Founder Rami Abdel Rahman said residents reported the boys' bodies were "suspended from a crossbar" near the so-called Islamic State's religious police headquarters.

"Apparently, they were caught eating," he told the AFP news agency, adding that the signs hung around their necks claimed they broke the Ramadan fast "with no religious justification".

According to the Muslim Council of Britain, the requirement for Muslims to abstain from taking food, water of sexual relations from sunrise to sunset during the month does not apply to children, pregnant women, the ill, elderly or people who are travelling.

It is not the first time children have been killed or crucified by Isis - in February, a UN Committee on the Rights of the Child report recorded "several cases of mass executions of boys, as well as reports of beheadings, crucifixions of children and burying children alive".

A month later, the UN High Commissioner for Human Rights reported that Sharia courts in the group's Iraqi stronghold of Mosul were sentencing people to "crucifixion" for banditry, as well as passing down sentences including stoning and amputation for minor and unproven offences.

Mayadin is one of many towns in Deir Ezzor captured by the extremist group during the Syrian civil war.

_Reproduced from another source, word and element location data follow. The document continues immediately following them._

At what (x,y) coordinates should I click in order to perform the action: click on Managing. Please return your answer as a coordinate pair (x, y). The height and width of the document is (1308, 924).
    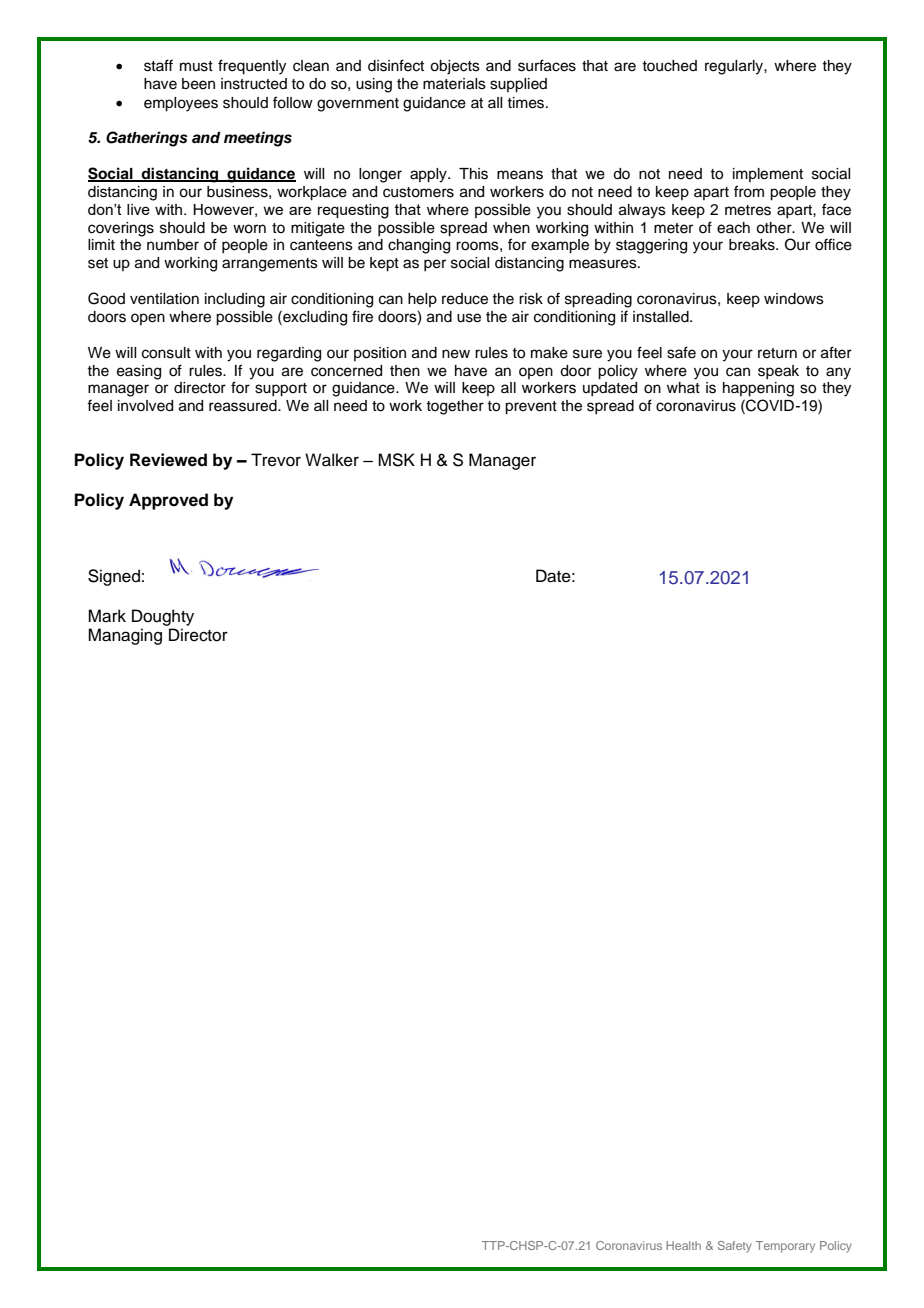
    Looking at the image, I should click on (125, 636).
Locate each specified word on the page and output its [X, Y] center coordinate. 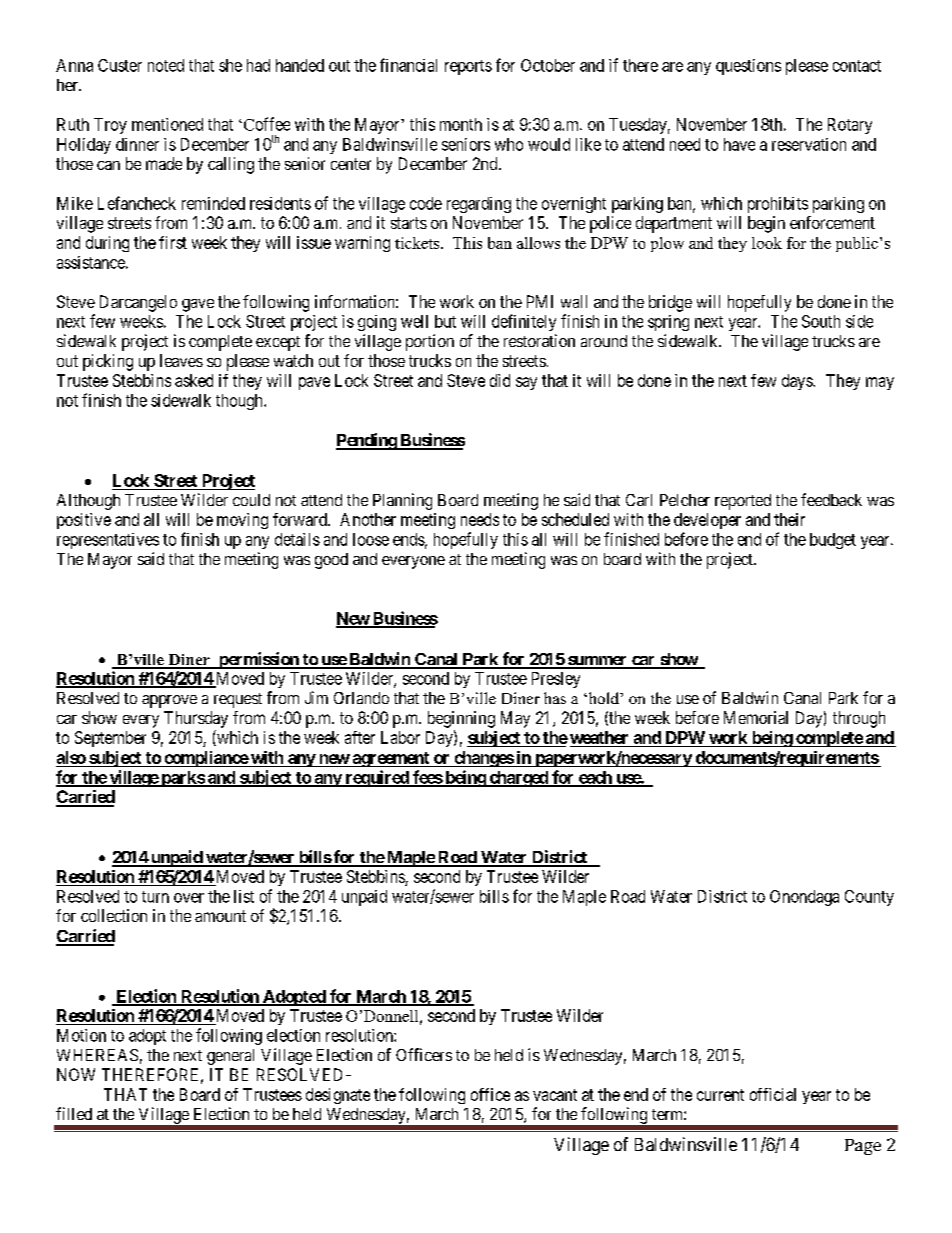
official [773, 1094]
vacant [555, 1095]
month [461, 124]
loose [371, 539]
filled [74, 1113]
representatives [108, 541]
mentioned [167, 124]
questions [748, 67]
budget [833, 541]
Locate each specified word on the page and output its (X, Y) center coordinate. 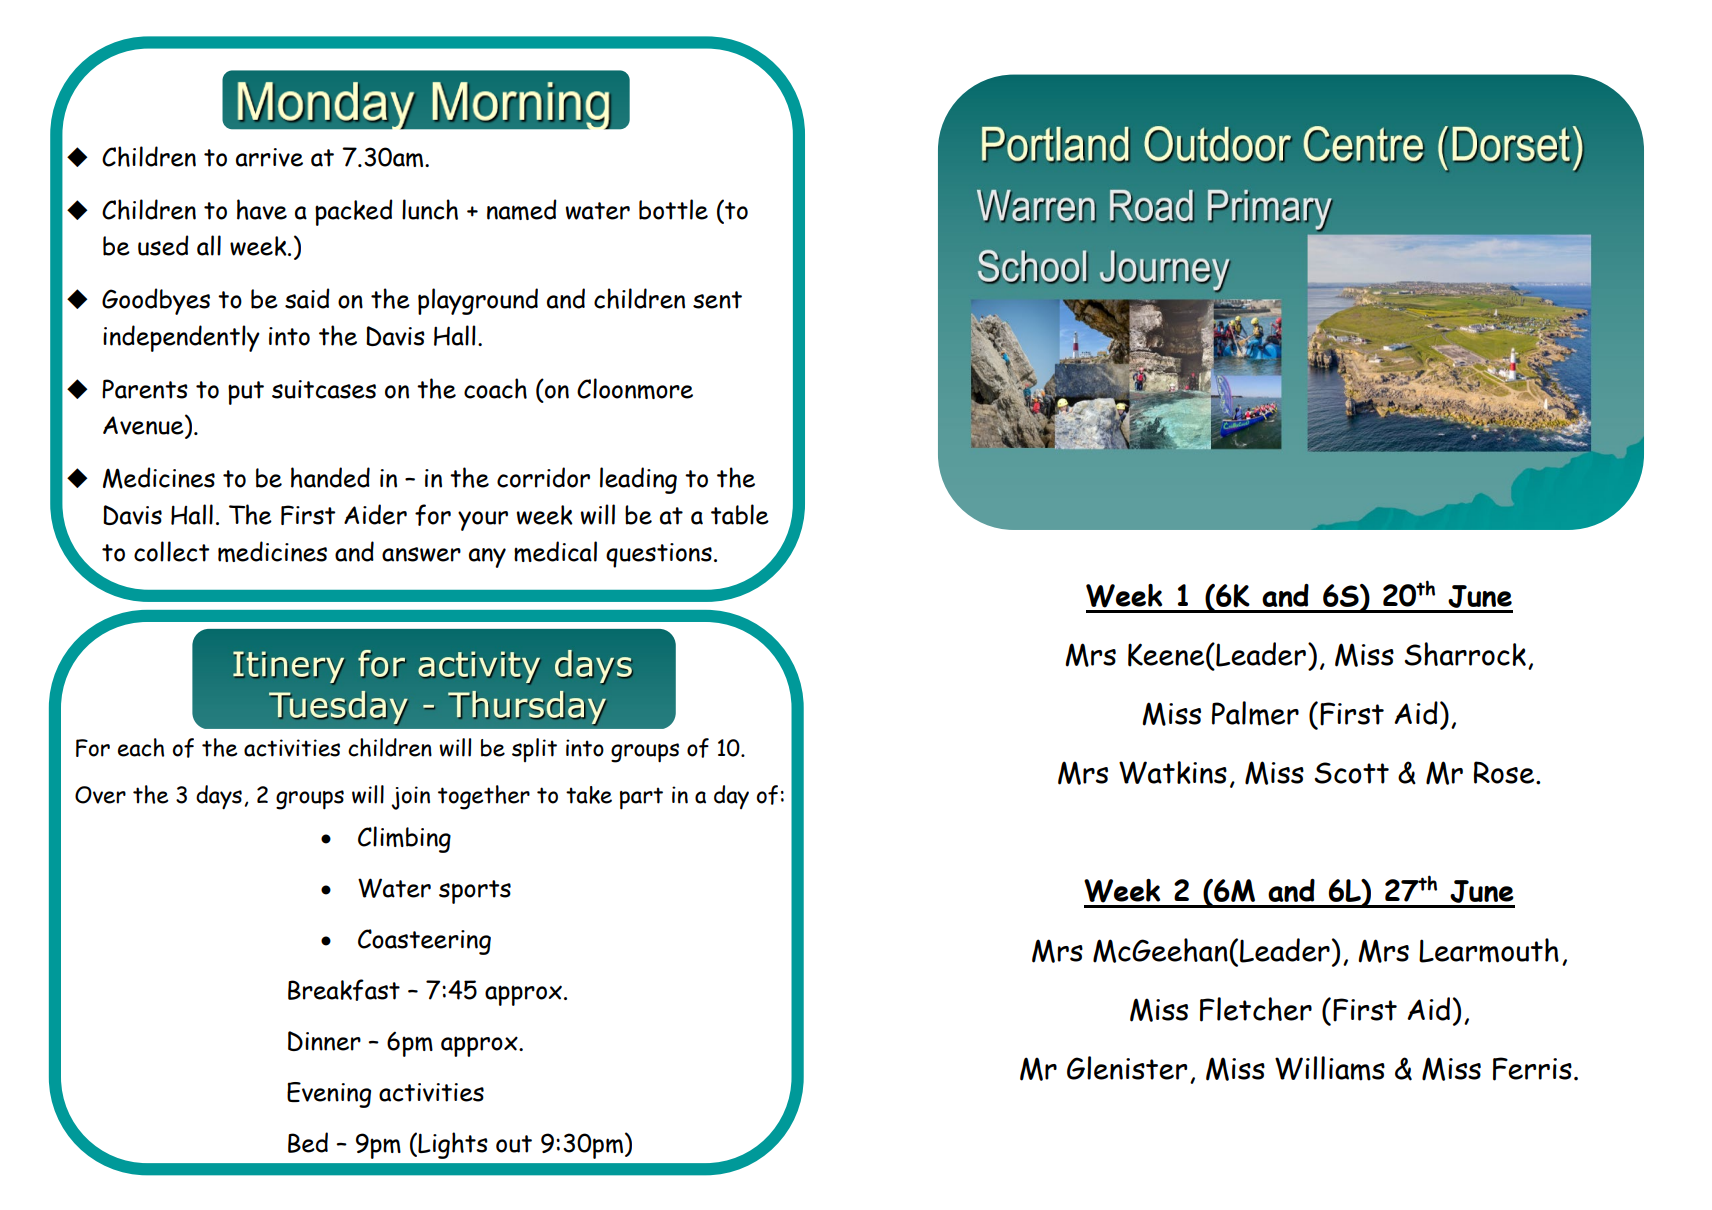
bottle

Three more "crucifixions" were reported today in al-Kasra, another Isis-held town in the province.

The Syrian Observatory reported that the men were executed before their bodies were hung up but the reason they were killed was unclear.

A penal code published by the extremist group specifying a set of fixed punishments in its territories across Syria and Iraq in January included "death and crucifixion" for murder and stealing.

But "crucifixions" by Isis have been reported extensively since the group's advance last year and the gruesome punishment appears to have been used for several alleged crimes.

Isis militants do not appear to crucify people by nailing or tying them to a cross as a method of execution, but use crosses and bars to pose bodies after people have been killed to terrorise civilians in their territories.